Every line below that mentions the word "left" should be copied out.

The data -
******************************
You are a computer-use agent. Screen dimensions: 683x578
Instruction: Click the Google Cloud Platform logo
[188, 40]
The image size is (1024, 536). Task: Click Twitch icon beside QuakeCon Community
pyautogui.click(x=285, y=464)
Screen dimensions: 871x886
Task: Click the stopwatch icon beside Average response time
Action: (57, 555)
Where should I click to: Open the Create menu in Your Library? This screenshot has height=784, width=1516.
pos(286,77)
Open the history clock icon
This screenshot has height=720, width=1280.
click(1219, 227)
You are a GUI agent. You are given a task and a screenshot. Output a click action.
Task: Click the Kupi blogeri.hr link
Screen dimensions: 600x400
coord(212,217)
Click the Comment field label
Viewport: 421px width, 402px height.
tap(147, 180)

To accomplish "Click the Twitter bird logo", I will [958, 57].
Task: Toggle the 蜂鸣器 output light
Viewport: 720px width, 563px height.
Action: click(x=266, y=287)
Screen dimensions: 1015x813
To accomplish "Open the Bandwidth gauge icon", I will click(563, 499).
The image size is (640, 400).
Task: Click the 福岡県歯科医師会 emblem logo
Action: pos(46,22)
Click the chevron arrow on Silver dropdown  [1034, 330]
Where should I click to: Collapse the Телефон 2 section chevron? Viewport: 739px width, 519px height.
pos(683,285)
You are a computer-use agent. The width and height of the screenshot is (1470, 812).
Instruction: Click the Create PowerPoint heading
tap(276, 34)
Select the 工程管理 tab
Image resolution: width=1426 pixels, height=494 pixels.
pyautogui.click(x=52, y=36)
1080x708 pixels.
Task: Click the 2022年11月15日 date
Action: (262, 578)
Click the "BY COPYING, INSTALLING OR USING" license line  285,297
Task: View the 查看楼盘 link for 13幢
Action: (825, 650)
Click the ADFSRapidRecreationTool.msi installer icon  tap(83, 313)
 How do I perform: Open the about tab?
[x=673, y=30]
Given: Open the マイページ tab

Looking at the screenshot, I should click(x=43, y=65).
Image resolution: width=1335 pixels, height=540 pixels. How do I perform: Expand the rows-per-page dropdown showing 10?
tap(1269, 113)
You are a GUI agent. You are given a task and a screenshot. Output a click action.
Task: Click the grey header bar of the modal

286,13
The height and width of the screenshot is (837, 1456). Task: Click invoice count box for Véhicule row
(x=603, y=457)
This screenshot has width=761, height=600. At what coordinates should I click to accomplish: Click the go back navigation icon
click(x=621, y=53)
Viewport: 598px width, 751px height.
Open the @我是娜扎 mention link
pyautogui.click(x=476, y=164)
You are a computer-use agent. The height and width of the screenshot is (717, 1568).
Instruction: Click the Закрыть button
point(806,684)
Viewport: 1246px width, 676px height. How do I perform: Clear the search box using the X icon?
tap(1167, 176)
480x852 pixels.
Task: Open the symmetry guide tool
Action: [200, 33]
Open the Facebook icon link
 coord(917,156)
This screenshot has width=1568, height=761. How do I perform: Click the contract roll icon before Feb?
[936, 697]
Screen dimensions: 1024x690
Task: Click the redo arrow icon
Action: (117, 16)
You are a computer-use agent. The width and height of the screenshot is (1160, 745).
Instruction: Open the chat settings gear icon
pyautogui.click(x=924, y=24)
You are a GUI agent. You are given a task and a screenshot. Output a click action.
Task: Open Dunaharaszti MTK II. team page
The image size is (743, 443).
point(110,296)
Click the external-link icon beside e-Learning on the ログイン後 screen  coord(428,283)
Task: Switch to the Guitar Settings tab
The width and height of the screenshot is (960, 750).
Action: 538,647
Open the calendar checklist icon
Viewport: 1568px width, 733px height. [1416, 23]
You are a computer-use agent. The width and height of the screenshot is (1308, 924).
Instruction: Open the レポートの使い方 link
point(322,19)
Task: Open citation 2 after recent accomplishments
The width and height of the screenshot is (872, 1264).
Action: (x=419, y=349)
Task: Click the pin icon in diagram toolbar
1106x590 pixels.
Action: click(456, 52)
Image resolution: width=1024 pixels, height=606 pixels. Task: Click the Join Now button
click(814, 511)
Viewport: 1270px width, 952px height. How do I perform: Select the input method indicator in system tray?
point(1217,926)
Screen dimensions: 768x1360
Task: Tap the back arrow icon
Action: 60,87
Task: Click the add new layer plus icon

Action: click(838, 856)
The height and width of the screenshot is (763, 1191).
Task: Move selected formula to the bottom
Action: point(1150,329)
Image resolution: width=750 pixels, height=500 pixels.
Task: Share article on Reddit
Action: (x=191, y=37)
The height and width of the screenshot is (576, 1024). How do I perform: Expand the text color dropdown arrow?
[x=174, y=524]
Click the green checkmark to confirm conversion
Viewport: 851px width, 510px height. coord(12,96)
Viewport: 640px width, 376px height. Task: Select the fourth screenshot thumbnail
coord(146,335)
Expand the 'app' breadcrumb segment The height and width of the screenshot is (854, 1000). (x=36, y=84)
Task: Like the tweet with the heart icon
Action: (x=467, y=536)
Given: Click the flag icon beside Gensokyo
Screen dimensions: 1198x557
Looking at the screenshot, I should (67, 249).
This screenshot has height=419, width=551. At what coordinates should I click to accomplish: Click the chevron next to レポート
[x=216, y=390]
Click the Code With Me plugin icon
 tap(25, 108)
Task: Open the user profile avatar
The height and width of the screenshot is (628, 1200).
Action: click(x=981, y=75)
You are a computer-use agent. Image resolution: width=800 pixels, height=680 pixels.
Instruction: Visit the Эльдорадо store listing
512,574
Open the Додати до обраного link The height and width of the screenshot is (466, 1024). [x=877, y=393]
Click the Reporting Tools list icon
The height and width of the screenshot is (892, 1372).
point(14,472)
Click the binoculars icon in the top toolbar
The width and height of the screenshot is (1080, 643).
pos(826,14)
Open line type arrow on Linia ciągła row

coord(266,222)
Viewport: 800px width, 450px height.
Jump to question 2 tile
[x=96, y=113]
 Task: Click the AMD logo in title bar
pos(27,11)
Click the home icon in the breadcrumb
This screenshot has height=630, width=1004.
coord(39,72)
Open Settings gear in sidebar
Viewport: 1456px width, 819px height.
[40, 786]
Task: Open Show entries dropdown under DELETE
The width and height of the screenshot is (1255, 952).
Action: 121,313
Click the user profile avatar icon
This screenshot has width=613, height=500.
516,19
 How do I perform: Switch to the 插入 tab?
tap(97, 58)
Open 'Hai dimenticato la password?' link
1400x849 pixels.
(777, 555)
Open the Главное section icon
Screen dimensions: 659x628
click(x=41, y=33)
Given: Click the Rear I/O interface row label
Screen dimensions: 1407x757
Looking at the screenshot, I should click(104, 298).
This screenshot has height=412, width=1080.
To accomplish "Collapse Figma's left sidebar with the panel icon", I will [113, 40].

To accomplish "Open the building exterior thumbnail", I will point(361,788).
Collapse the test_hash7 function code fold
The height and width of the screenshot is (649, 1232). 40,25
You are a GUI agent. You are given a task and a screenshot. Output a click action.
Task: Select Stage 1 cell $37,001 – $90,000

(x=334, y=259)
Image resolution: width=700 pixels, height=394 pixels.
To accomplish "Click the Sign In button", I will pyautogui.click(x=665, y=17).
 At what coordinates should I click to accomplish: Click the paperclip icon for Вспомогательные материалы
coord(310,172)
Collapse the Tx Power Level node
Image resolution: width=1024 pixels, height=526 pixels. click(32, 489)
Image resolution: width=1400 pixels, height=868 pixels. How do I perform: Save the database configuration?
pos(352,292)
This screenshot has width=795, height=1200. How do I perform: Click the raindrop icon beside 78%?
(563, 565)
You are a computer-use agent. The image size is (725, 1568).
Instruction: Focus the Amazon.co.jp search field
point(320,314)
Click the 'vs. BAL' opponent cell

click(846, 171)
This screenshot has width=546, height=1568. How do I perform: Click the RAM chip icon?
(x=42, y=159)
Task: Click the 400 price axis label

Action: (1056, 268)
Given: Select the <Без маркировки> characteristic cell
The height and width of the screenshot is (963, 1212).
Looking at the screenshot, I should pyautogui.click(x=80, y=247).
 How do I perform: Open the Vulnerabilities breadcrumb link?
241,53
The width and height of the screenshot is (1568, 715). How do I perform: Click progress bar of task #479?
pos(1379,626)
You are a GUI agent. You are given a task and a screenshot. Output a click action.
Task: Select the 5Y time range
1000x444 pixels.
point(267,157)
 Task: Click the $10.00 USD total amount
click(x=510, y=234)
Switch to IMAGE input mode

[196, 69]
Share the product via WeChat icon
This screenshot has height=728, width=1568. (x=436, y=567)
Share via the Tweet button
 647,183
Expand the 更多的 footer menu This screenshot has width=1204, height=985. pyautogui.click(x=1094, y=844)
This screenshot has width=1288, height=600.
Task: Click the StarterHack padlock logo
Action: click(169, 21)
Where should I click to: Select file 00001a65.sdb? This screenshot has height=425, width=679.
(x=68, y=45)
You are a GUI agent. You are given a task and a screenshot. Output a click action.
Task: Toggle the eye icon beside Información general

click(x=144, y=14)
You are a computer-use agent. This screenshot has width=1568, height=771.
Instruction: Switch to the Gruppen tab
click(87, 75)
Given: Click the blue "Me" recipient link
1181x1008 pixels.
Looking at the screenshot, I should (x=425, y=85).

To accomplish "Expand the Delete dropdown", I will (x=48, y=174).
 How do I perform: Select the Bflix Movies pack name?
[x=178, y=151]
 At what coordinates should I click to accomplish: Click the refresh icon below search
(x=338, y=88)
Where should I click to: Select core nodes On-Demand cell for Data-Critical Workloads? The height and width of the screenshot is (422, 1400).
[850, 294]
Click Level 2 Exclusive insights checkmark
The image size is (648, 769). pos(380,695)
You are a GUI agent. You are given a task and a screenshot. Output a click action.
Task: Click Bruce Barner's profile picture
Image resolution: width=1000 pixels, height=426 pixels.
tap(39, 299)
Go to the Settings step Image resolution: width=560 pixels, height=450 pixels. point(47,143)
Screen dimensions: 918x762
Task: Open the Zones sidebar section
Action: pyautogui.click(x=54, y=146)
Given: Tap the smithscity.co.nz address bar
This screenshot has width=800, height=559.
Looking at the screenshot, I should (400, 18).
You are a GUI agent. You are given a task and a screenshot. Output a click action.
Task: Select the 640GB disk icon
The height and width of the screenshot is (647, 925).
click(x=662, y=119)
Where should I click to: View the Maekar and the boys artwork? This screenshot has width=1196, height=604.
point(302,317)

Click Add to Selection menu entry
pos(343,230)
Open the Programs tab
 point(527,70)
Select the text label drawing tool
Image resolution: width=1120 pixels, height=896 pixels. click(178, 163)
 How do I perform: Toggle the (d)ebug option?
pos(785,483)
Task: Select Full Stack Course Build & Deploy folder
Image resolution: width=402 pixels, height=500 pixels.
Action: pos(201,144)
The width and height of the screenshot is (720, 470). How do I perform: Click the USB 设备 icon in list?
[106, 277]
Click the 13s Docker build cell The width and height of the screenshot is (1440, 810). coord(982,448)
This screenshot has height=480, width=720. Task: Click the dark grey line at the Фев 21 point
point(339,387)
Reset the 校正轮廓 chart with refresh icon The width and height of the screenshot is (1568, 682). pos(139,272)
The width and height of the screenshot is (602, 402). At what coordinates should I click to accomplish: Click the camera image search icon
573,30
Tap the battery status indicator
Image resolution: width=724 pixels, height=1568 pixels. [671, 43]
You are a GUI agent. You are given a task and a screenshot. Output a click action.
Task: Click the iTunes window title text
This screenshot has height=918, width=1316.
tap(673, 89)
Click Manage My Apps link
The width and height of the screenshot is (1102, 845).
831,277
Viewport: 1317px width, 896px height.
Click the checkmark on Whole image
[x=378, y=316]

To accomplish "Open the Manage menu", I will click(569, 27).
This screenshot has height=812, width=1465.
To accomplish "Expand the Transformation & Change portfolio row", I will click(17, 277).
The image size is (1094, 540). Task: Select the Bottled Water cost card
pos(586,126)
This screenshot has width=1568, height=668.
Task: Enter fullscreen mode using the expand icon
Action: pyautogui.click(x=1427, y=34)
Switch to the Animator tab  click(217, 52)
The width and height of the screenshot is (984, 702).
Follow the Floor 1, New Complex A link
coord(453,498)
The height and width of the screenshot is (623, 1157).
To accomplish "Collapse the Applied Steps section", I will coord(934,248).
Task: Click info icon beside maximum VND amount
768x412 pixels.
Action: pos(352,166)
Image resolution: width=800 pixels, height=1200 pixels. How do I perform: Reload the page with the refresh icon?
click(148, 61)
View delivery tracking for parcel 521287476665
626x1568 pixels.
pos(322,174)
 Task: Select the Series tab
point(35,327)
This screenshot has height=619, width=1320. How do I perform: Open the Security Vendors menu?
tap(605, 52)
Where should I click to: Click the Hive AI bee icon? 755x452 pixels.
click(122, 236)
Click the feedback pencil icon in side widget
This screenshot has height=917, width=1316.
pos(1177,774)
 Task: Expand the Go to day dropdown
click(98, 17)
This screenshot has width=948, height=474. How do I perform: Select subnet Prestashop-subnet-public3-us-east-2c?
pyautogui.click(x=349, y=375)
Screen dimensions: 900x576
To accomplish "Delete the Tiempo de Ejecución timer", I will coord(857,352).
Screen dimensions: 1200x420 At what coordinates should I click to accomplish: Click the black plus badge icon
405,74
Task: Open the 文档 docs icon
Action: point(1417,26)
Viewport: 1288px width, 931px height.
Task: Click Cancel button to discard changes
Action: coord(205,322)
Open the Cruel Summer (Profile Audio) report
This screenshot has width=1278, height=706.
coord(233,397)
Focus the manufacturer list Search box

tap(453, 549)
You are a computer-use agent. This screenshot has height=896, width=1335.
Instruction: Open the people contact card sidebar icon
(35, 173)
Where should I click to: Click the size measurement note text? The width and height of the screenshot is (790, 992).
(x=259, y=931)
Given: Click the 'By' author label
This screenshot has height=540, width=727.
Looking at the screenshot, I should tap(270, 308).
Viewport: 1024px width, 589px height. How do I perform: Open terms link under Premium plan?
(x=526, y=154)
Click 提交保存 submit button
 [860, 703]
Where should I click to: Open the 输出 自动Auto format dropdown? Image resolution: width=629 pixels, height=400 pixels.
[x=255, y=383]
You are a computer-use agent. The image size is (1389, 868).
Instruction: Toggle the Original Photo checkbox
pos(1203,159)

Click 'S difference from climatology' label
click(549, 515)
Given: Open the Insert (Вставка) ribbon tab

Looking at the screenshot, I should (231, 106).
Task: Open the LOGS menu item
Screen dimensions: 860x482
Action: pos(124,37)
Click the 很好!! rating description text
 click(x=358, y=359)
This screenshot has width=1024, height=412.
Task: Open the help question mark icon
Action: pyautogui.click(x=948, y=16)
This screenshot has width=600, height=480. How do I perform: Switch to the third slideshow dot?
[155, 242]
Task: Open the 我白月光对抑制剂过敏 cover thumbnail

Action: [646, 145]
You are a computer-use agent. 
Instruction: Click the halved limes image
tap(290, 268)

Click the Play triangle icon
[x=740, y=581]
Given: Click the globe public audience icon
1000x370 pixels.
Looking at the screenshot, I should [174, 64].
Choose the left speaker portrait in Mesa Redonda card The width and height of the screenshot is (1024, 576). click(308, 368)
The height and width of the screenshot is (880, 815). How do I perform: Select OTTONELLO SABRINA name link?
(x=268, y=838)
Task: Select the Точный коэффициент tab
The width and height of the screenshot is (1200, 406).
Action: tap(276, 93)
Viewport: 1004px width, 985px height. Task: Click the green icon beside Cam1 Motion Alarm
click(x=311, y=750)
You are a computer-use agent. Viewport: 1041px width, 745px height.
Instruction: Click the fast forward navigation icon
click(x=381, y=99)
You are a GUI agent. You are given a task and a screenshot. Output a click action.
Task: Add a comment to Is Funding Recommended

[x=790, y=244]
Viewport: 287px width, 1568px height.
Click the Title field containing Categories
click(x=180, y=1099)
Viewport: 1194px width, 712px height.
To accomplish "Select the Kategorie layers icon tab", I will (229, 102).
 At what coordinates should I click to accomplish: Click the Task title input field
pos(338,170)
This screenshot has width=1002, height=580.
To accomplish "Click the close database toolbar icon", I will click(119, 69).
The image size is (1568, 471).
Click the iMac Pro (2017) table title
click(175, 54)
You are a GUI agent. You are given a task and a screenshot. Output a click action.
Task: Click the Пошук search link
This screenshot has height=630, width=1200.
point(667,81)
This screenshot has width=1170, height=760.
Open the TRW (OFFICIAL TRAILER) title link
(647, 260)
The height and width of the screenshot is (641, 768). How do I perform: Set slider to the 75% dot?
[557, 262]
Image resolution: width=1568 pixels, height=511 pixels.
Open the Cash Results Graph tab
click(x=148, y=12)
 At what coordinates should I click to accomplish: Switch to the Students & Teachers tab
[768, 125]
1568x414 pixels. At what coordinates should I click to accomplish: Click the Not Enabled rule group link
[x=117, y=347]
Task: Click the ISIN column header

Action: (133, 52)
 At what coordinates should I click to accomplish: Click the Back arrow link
******************************
Response area -
To accomplish "Collapse Figma's left sidebar with the panel icon", I will [113, 40].
Choose the left speaker portrait in Mesa Redonda card The width and height of the screenshot is (1024, 576). click(308, 368)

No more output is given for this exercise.